A policeman spots a thief 200 m ahead. The thief runs at 10 km/h and the policeman chases at 11 km/h. After 6 minutes of running, what is the distance between them (in metres)?

Difficulty: Easy

Correct Answer: 100 m

Explanation:


Introduction / Context:
Pursuit problems use relative speed along a straight line. The gap closes at (chaser speed − runner speed). Once we find how much is closed in the given time, we subtract from the initial lead to get the remaining separation.


Given Data / Assumptions:

  • Initial lead L = 200 m.
  • Speeds: thief = 10 km/h, policeman = 11 km/h.
  • Time t = 6 minutes = 360 s.


Concept / Approach:
Relative speed = (11 − 10) km/h = 1 km/h. Convert 1 km/h to m/s: 1000/3600 ≈ 0.277777… m/s. Distance closed in time t equals relative_speed * t.


Step-by-Step Solution:

Relative speed = 0.277777… m/s.Closed distance = 0.277777… * 360 ≈ 100 m.Remaining gap = 200 − 100 = 100 m.

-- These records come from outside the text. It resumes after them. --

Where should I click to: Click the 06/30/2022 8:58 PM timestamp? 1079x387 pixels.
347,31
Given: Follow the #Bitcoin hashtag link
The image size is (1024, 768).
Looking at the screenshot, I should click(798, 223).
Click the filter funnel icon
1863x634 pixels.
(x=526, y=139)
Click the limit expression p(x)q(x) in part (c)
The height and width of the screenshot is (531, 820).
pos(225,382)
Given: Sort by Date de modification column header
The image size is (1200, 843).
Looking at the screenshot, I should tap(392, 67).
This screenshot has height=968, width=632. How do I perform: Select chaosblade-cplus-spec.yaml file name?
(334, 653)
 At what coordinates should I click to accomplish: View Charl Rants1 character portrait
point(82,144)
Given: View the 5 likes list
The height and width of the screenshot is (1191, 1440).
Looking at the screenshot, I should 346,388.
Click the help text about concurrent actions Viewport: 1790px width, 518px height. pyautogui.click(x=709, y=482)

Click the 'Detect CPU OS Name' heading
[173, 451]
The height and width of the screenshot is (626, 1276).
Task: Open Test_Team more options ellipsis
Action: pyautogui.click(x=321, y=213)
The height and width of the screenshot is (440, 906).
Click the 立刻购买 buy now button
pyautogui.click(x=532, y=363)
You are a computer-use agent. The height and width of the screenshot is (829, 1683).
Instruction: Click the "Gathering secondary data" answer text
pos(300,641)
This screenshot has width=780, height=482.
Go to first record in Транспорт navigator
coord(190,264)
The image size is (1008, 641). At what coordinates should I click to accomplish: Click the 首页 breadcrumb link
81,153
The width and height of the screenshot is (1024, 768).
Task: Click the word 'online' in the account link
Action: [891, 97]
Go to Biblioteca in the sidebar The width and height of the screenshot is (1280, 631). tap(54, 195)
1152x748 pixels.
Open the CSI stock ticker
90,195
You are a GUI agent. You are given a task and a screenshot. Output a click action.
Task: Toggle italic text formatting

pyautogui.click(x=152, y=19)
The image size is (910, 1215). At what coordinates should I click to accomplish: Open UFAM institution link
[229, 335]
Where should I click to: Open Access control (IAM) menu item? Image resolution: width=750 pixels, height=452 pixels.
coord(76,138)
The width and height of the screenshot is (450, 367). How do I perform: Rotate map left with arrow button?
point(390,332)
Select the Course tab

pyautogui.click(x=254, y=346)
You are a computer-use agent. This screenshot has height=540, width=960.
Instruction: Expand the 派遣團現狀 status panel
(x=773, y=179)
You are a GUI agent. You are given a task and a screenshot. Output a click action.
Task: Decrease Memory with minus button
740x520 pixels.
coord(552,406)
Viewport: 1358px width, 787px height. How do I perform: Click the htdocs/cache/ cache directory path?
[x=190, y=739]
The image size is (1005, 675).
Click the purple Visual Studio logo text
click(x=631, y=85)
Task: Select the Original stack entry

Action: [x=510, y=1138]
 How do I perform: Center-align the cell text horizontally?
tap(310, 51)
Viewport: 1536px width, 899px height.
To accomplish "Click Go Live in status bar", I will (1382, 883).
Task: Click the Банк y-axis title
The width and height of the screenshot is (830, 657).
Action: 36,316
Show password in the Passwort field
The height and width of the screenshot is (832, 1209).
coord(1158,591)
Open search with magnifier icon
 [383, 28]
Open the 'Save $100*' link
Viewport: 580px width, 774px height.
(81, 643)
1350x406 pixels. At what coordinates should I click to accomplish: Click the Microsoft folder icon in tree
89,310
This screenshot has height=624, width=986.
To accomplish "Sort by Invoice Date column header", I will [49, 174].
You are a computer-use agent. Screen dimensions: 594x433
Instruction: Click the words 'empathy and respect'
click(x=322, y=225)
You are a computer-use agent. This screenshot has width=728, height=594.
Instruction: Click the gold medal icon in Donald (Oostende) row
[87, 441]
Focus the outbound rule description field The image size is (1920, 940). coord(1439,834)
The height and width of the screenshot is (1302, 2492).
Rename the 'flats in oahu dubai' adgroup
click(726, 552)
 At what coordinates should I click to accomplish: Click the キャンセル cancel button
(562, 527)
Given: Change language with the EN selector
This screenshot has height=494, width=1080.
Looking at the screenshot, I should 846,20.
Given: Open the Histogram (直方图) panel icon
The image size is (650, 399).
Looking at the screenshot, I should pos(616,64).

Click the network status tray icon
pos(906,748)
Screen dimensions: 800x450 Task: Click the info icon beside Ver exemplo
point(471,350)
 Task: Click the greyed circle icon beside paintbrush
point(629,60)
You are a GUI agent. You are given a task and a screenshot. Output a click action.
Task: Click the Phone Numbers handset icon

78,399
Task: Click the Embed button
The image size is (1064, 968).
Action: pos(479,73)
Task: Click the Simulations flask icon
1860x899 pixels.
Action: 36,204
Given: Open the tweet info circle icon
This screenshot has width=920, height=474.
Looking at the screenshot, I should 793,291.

Verification / Alternative check:
In 6 minutes, thief covers (10 km/h)*(0.1 h)=1 km; policeman covers (11 km/h)*(0.1 h)=1.1 km; difference 0.1 km = 100 m—same result.


Why Other Options Are Wrong:
180/150/125 m do not match the closed distance computed from the correct relative speed.


Common Pitfalls:
Adding speeds when both move in the same direction; mixing metres and kilometres without proper conversion.